> _Aim of the exercise_
Please find every line of the listing below where "pencil" occurs and copy it.

> _Data extract_
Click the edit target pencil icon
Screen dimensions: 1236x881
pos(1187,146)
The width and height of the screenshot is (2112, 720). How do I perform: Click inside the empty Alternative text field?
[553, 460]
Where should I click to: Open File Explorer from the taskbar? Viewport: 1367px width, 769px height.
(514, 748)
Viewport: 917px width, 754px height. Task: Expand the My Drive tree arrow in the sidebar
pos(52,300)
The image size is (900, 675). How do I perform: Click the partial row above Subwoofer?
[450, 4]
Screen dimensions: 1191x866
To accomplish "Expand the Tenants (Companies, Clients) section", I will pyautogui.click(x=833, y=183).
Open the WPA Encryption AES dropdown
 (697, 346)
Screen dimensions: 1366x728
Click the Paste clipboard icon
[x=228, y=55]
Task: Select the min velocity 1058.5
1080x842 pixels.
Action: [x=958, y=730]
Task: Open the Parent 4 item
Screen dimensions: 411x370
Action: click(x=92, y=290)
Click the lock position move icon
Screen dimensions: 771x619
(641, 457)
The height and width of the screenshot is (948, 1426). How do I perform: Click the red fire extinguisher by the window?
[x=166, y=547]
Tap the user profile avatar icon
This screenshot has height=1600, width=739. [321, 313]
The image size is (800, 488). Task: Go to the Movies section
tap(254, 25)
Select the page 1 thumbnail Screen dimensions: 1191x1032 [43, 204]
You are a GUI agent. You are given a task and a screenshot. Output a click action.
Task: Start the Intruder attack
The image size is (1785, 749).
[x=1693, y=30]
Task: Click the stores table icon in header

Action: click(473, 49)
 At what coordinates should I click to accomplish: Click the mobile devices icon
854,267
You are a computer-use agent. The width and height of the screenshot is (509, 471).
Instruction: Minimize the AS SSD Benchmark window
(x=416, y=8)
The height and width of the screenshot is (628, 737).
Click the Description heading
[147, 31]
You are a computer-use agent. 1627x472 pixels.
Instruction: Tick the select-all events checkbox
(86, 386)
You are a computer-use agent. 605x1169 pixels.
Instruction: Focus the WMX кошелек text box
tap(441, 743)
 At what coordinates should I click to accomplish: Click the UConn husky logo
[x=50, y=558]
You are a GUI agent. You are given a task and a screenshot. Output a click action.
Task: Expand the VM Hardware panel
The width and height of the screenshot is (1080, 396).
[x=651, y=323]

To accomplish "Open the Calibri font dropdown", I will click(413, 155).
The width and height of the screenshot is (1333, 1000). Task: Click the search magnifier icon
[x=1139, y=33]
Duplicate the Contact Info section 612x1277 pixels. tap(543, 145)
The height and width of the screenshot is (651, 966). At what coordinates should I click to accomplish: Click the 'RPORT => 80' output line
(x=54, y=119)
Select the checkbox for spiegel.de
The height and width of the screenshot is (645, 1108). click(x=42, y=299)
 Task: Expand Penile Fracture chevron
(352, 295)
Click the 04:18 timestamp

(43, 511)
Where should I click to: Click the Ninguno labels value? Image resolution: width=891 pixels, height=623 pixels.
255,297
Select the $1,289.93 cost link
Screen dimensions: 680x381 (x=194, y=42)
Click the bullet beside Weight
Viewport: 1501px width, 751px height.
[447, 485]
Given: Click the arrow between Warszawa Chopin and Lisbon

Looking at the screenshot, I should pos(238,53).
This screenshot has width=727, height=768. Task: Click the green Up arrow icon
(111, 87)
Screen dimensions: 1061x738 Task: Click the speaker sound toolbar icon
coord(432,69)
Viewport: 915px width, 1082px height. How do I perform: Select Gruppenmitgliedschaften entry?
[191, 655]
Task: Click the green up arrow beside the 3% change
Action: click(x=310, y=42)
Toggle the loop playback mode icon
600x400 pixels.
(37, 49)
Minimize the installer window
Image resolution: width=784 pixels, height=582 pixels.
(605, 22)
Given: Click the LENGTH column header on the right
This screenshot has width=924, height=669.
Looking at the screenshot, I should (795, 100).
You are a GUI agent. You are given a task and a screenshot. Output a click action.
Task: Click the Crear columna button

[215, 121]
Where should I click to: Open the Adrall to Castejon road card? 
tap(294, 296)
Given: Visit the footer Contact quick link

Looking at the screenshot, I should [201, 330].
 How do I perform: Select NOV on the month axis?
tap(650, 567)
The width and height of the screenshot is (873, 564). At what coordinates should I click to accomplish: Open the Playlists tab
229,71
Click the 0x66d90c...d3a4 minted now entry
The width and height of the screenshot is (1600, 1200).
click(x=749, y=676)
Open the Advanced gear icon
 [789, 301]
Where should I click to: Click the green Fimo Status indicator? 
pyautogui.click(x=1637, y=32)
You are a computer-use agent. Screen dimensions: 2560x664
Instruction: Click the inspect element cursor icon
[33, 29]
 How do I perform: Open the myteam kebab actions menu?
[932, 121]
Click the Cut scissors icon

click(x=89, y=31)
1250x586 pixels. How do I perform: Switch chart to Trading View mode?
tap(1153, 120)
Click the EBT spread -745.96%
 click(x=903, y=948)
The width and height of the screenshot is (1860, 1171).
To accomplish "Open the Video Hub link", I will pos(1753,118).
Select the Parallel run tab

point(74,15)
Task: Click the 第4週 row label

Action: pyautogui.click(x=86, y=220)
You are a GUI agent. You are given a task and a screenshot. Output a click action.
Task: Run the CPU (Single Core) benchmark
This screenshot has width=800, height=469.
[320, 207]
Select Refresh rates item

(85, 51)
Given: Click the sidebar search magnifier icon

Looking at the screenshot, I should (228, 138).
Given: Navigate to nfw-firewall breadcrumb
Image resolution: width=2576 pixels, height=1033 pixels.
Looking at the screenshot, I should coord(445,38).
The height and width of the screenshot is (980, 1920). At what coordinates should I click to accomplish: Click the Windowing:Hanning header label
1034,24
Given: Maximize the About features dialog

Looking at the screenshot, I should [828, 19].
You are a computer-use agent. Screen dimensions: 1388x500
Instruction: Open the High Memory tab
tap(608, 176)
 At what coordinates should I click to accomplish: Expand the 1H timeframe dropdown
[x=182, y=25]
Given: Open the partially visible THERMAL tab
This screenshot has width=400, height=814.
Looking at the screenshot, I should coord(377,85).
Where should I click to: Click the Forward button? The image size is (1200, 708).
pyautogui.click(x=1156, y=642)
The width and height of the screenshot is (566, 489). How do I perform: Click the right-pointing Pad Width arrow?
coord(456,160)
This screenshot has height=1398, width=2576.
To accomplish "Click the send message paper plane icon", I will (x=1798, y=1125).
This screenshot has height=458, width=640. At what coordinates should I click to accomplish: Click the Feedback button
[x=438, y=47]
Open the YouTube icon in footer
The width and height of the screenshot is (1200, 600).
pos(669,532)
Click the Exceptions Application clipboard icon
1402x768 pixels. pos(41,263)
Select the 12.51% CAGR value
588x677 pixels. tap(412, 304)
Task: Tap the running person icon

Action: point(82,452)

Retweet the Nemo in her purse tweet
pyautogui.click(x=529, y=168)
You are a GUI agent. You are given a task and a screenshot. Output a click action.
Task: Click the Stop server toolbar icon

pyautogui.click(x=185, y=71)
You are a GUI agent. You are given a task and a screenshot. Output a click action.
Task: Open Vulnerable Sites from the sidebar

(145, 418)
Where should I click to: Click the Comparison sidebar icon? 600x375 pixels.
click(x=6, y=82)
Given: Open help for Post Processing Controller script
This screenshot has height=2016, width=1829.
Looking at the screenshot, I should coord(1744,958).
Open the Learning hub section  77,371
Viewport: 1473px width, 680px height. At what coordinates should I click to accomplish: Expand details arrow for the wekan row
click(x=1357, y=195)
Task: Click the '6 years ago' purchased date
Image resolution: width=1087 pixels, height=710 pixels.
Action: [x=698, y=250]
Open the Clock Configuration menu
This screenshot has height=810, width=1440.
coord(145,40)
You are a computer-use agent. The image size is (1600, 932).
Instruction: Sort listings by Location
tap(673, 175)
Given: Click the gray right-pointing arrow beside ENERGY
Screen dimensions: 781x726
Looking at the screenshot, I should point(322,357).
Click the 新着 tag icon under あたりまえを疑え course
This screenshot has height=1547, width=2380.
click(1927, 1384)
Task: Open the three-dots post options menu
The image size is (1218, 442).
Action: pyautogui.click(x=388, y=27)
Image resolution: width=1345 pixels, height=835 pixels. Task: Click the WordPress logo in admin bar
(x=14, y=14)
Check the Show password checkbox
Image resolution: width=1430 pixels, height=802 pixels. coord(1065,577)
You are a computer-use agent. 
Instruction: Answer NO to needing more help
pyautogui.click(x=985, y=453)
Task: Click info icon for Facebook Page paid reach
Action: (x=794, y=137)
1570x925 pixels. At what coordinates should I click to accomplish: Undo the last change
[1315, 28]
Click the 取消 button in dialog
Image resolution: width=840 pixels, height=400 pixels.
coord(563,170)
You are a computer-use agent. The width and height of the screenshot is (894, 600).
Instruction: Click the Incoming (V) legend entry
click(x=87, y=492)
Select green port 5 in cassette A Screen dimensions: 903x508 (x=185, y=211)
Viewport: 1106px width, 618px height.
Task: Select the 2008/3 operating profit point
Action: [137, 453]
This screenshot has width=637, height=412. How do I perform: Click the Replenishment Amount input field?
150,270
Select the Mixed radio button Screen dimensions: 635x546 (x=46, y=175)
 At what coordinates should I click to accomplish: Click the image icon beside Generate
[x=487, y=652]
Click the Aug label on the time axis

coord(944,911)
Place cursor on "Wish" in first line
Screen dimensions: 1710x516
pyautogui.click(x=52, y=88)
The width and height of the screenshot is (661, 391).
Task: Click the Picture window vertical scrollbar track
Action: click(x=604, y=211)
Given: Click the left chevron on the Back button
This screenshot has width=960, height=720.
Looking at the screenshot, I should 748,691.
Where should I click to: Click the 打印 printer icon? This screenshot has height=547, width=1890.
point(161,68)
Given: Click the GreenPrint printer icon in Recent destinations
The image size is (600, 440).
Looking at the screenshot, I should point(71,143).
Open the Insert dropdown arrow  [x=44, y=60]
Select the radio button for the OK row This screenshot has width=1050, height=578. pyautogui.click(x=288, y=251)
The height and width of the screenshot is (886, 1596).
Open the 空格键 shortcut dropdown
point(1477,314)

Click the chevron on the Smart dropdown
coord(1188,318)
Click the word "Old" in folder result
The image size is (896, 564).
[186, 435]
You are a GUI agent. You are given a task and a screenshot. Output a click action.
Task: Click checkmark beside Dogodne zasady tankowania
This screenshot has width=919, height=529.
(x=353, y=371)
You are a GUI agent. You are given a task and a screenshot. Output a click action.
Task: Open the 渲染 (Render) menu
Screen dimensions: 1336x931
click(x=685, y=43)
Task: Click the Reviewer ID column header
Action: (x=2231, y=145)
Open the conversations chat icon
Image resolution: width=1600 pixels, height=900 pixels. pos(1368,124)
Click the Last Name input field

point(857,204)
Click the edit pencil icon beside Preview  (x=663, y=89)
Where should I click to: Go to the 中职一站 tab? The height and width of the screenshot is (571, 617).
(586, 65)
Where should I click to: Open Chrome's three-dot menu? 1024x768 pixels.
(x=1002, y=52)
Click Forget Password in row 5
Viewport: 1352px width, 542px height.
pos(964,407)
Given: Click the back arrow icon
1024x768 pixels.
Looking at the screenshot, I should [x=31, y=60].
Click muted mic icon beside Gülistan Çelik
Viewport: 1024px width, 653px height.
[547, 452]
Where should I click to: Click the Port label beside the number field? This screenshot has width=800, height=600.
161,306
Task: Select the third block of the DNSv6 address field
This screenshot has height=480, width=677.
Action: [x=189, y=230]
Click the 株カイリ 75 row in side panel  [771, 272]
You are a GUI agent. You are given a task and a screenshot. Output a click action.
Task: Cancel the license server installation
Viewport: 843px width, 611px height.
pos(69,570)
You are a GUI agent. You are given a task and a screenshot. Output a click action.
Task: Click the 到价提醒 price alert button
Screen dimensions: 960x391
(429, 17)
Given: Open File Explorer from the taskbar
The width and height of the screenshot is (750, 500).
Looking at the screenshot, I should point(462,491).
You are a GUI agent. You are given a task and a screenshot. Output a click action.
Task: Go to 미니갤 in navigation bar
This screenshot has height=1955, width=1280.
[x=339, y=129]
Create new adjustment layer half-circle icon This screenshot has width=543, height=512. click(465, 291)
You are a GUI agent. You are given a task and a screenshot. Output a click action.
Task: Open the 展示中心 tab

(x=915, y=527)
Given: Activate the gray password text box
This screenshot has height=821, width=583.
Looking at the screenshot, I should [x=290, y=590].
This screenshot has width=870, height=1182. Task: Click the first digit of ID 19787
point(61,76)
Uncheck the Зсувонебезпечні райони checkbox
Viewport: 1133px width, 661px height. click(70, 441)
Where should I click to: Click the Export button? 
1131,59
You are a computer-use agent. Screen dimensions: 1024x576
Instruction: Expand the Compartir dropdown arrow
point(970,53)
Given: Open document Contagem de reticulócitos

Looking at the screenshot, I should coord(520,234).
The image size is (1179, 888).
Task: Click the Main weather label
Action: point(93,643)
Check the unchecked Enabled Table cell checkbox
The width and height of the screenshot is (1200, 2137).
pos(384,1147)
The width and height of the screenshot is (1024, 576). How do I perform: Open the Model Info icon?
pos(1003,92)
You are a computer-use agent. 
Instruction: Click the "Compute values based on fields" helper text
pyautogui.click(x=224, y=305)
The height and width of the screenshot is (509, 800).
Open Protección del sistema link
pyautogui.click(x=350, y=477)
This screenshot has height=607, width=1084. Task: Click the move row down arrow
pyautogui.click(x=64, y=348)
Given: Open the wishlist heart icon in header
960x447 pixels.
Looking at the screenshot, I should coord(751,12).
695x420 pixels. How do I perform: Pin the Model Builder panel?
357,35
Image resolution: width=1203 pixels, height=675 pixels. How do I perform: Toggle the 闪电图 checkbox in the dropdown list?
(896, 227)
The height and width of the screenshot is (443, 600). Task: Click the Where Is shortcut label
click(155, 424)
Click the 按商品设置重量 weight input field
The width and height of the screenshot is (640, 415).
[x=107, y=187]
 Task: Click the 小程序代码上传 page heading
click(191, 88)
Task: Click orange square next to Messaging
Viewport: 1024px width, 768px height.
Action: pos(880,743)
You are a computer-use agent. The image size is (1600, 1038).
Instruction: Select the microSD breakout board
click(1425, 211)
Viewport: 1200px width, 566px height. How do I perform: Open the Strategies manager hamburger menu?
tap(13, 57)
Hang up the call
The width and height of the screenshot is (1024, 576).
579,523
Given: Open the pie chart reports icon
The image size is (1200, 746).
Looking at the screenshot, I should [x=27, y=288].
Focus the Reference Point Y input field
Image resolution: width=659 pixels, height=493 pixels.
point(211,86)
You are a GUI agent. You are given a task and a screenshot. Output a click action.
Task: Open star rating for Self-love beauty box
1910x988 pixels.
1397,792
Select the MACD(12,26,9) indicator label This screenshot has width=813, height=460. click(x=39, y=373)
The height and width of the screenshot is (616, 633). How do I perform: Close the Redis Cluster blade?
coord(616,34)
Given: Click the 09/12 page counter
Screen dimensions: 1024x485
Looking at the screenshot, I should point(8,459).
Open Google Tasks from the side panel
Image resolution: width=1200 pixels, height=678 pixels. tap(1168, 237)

> _Exercise output_
Click the edit target pencil icon
Click the edit pencil icon beside Preview  (x=663, y=89)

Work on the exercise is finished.